“What the president wants … is for the light to shine on what really happened, in full transparency and very quickly,” government spokeswoman Olivia Grégoire told reporters after a weekly cabinet meeting, adding that Macron still supports Interior Minister Gérald Darmanin, who has come under fire as the official in charge of the nation’s police force.
The Champions League final match at the Stade de France, in which Real Madrid beat Liverpool 1-0, was delayed by more than half an hour after police held back people trying to enter the stadium grounds. Riot police tear-gassed some fans, including children.
Police and French officials say Liverpool fans, either without tickets or with fake tickets, were trying to force their way into the arena.
Darmanin has said there were forged tickets “on an industrial scale” and many Liverpool fans turned up without valid tickets, leading to a crush around the stadium. The police action prevented deaths from occurring, he said.
However, Darmanin’s version of events has been challenged by Liverpool fans present at the match and Darmanin has been criticised by politicians in both France and Britain over the handling of the event.

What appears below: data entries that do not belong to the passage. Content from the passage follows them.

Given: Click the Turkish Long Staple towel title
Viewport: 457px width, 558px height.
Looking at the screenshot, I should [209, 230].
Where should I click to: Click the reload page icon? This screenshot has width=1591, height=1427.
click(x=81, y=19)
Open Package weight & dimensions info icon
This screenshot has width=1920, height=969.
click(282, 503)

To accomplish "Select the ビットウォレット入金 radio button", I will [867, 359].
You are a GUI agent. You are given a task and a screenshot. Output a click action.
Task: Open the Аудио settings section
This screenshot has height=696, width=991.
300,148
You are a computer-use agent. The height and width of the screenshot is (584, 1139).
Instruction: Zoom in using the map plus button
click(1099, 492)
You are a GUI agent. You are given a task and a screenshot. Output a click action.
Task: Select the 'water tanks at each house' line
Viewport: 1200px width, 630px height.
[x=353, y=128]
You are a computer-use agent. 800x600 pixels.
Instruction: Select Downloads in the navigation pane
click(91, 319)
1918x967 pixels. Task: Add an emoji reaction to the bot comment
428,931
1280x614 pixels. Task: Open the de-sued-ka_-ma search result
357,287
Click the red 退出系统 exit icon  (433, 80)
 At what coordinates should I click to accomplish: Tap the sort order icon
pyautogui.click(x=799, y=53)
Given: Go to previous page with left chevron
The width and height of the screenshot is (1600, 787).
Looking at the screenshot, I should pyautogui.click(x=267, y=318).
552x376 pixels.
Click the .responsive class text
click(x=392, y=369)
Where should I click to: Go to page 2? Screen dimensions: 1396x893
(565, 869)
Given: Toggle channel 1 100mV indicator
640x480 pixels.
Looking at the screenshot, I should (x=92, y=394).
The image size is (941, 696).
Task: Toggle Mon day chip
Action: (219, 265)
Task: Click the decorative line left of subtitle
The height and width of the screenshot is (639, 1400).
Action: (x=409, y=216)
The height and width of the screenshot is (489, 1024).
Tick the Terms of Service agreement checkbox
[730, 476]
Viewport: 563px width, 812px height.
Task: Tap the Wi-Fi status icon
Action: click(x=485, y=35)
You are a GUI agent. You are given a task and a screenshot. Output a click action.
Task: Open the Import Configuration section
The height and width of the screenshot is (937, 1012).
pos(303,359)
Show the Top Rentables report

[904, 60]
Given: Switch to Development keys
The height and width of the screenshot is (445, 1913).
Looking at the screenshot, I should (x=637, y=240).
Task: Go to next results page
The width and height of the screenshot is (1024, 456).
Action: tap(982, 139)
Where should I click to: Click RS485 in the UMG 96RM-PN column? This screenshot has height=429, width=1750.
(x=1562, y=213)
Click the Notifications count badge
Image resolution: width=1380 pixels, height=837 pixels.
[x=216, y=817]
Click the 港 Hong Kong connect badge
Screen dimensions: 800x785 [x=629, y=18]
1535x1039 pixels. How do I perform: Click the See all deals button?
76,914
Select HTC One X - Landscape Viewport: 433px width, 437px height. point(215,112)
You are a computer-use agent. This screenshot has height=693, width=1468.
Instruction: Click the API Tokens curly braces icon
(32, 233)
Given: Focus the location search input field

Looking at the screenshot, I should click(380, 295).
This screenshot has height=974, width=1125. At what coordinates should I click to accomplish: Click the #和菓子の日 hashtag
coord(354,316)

When questioned about the event at a press briefing on Wednesday, Grégoire said Macron “has full confidence in Gérald Darmanin as Interior Minister”.
But she admitted the situation could have been handled better. “Simply put, could we have done better and managed it better? Yes,” said Grégoire, adding her apologies to fans whose evenings were ruined by the disorder.
Tensions between France and Britain
Darmanin has been accused of lying when he said that 30,000 to 40,000 Liverpool fans had turned up at the stadium either “without tickets or with counterfeited tickets”.
He also claimed that as many as 70 percent of tickets were found to be fraudulent by staff at the first security checkpoints outside the Stade de France.
Sources within UEFA and the French football federation told AFP on Tuesday that only 2,800 fake tickets were detected at the entrance gates of the stadium, suggesting the problem was more about managing flows of people outside.
Darmanin, 39, has rejected criticism of the police – calling it “rather low and inappropriate” – despite images showing some officers firing teargas and pepper spray that affected children and disabled fans.
Others who attended the game complained about the police causing bottlenecks in the lead-up to the stadium and keeping the stadium gates locked, leading to the start of the match being delayed by 36 minutes.
The scenes have caused renewed tensions between France and Britain, whose ties are already strained, and have become a domestic political headache for the government less than two weeks before parliamentary elections.
Darmanin is a pugnacious rightwinger from northern France who was recently extended in his role as interior minister by Macron following presidential elections in April.
He is an ardent defender of the French police against recurrent criticism of their tactics, once saying that “when I hear the term ‘police violence’, personally I choke”.
The remark in July 2020 came amid a debate in France about the use of so-called “chokeholds” by police that had been linked to the deaths of two men of African origin.
The leftwing Liberation newspaper depicted him on its front page on Wednesday with his nose stretched out like Pinocchio.
The newspaper’s editorial, headlined “Lie”, said the final “risks remaining in the annals of the republic long even after it has been forgotten by football fans”.
‘An explanation that does not make sense’
Senior leftwing opposition MP Manuel Bompard told Franceinfo on Wednesday that “the explanation given by Mr Darmanin … is an explanation that does not make sense”.
“When you make a mistake – and mistakes happen – the best thing is to acknowledge your error, not to invent fake figures to try to hide it,” he said.
Darmanin and Sports Minister Amelie Oudea-Castera are to appear later Wednesday before a Senate committee hearing where they will face questions about security at the game, which tarnished France’s image ahead of its hosting of the rugby World Cup next year and the Olympics in 2024.
“What we expect is clarity and, I almost want to say, honesty,” the head of the Senate committee, Francois-Noël Buffet, told Franceinfo radio.
On the number of counterfeited tickets, “we need to know what the truth is. The two ministers need to say what they are basing their statements on”, added Buffet, who is from the opposition Les Républicains party.
Liverpool’s chief executive Billy Hogan said the club had received more than 5,000 complaints from supporters in 24 hours regarding the chaos.
“We’re aware there were many fans who were injured on Saturday evening and we’ve asked UEFA for their match day log, which includes any medical incidents for the night, so we can reach out to those supporters and families to help if we can,” said Hogan.